Joar whipped up some cool ornate looking ornamented tiles and has some radio antennae looking stuff in the works that will give this region a very unique look (think of a refined, brass-hued oasis set on scaffolding high above the clouds), and with that i should be able to get through a good chunk of this region while he's busy working on... dun dun dun... the dreaded and much put-off level editor overhaul.  My Word!





   JLJac on March 21, 2015, 07:06:14 AM:

We're really stoked about this region, because it's one that we've had a lot of ideas for for a long time. I also think it's pretty much the only region so far that we've had some pretty clear visual concepts for going into it, so let's see how that plays out. If it shows to be a super benefit we might want to do more concept art etc in the future before throwing ourselves into a new region. That said James has been improvising really solid visual identities for all the other regions (maybe with the exception of the first one, which was originally a bit here and there as James was learning as he made it, but which has been reeled in to a much more solid aesthetic identity in the last overhaul). So let's see what happens! I think that if James has been able to make as good looking regions as we've seen so far without much coordinated planning, this new region has potential to look really amazing just because of the fact that we had this visual idea, making sure that I was on the same wave length while making the tiles as James will be when composing the geometries.

And now I think there's no way to put off the inevitable any more... All of the candidates for next upcoming regions need rooms larger than 3 screens, so the overhaul has to happen. So, good bye for a couple of days! I'll write some small little progress reports I think, but probably not proper updates as there won't be all that much to talk about.
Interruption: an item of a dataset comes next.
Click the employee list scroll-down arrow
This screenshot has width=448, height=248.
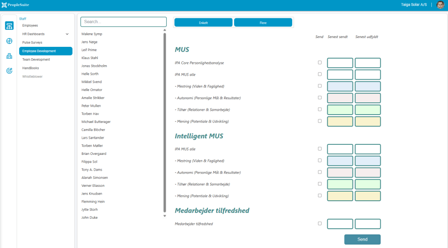(165, 216)
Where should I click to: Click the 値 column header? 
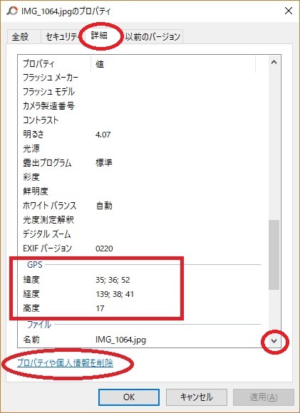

   jamesprimate on March 21, 2015, 09:00:34 AM:

I also think it's pretty much the only region so far that we've had some pretty clear visual concepts for going into it

ha! maybe the only region YOUVE had clear visual concepts for going into Roll Eyes ive had these regions planned for over a year! though its true we usually do new tiles later in the process. but its true sky islands should look pretty niiiiiiiiice. now i just have to live up to the hype O_O





   JLJac on March 21, 2015, 11:25:21 AM:

ㅋㅋㅋㅋㅋ granted! But earlier you've had to work with whatever random tiles I happened to throw together for that region (me being the one with no visual concept) whereas here we have a more coordinated idea of how things should look! Basically what I'm getting at is that "I also know what this area will look like!" ... which is obviously not true, as you always ends up using the tiles in unexpected ways...

One thing that is nice for sure though is to go into a region with the region specific tiles already in place! Usually you'll have gotten like 40% through before I manage to deliver the first batch  Shocked Man, tiles take sooo long... My latest estimation is two full days for a set of region specific tiles  Cry





   JLJac on March 21, 2015, 12:26:45 PM:

Some of the regions are loosely rooted in old concepts from the tiny world attached to the lingo build - in which a region was generally no bigger than 3-4 screens. For example the lingo world had a region called Chimney Canopy which actually looked more like what Sky Islands will look like, as well as some hints at Suburban and Garbage Waste like areas. But pretty much all of what you'll see in the final game will be James' creations, a majority of the areas James has come up with have no equivalent in the lingo build, and those that have have bloomed and developed vastly since. The lingo world was about 20 rooms if I remember correctly, whereas James estimates the Unity world to be around 700 rooms. So yeah, maybe there were some little sparks in there long ago, but for all practical purposes James has built this world ground-up.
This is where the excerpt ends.